Post VP shunt with Pseudocyst 

Ventriculoperitoneal (VP) shunt placement is one of the most commonly performed procedures in neurosurgery. One rare complication is the formation of an abdominal pseudocyst, which can cause shunt malfunction. It may happen due to inflammatory process, ranging from an infectious cause or to a hypersensitivity reaction to the composition of the shunt catheter, leading to malabsorption of CSF.

Abdominal pseudocyst (APC) formation is a rare complication with reports in literature varying from 0.25% to 10%. Pseudocysts are usually found in the pediatric population, which may be due to the increased incidence of hydrocephalus in children. Some are benign and cause no symptoms whereas some can result in significant abdominal pain and even malfunction of the shunt system.

With regard to abdominal pseudocysts, the presentation can be more variable. Abdominal pain is often the chief complaint in most patients, accompanied by nausea and vomiting, there may be absence of neurological signs.
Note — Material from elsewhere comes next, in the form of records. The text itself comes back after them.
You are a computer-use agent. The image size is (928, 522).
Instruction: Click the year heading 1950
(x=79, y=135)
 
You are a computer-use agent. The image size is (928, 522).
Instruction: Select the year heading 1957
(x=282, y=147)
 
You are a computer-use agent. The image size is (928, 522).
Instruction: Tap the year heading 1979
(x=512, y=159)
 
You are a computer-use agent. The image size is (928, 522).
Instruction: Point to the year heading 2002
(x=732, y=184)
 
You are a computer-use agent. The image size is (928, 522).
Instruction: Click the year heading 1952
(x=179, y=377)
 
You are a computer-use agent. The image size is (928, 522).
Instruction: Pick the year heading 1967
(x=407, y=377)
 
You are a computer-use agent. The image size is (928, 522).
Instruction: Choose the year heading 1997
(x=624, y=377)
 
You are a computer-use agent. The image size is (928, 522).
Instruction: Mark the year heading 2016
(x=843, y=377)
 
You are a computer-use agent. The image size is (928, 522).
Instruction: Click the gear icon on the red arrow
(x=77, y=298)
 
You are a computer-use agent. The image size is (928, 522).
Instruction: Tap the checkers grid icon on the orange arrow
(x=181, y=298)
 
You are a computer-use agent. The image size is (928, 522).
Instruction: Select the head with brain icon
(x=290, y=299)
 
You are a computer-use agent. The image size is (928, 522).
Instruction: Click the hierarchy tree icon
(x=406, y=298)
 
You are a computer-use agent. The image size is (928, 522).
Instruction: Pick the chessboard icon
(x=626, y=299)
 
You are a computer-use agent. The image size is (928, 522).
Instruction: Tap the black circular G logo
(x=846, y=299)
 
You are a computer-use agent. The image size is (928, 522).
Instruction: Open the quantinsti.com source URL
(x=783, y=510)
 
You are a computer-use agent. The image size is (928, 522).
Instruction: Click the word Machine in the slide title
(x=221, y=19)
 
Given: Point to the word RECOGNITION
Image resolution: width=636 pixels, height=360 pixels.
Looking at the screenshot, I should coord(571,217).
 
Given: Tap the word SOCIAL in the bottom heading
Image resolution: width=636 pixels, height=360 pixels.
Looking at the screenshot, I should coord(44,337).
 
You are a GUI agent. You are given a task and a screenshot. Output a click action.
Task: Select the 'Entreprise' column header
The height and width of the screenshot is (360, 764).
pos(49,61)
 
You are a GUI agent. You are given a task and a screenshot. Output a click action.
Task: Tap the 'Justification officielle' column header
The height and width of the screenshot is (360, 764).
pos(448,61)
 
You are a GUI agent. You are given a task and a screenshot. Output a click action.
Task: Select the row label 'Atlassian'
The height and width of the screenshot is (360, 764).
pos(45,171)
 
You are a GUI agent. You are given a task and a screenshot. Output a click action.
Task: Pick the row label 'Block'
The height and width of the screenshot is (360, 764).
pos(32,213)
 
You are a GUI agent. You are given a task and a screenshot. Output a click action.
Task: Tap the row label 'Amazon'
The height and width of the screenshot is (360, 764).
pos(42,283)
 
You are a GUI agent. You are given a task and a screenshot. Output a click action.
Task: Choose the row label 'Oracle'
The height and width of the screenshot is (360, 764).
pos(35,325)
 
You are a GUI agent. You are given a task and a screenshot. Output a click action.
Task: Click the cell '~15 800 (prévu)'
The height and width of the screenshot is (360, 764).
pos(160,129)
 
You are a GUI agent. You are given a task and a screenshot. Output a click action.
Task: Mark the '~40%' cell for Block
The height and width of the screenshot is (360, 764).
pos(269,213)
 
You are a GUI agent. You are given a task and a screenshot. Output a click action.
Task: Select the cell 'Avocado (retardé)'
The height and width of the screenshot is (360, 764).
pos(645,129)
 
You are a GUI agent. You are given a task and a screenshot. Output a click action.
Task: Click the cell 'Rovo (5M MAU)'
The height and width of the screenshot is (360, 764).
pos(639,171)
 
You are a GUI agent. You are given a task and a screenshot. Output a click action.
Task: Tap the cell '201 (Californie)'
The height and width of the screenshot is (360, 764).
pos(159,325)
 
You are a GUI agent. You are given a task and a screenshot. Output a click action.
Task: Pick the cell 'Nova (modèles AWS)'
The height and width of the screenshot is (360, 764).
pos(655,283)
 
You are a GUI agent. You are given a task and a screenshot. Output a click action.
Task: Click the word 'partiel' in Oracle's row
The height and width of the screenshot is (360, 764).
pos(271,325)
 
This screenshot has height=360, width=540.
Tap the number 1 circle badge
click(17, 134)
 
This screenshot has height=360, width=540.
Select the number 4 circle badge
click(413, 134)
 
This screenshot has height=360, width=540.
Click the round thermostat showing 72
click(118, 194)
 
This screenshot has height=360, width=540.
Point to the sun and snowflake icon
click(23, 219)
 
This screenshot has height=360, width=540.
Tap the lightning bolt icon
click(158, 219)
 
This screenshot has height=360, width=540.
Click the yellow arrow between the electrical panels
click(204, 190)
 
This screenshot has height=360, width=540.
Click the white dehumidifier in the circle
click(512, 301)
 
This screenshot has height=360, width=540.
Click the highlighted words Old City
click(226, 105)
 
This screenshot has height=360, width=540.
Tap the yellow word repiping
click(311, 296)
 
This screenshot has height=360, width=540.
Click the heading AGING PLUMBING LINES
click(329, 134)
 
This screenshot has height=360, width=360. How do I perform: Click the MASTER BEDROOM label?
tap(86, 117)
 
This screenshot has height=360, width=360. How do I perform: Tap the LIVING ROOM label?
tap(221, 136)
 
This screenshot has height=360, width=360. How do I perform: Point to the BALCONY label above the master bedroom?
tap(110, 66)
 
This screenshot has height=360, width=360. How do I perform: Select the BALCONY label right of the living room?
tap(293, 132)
The diagnosis of pseudocysts may be made by abdomen ultrasound and is most accurately made by a contrast CT scan of the abdomen.

Treatment of pseudocysts is highly variable and the method of treatment should be tailored to the overall clinical picture. Treatment options include percutaneous drainage of the pseudocyst with distal repositioning of peritoneal catheter (open or laparoscopic), placement of distal catheter in an alternative location such as the contralateral abdomen, the pleural space or the right atrium.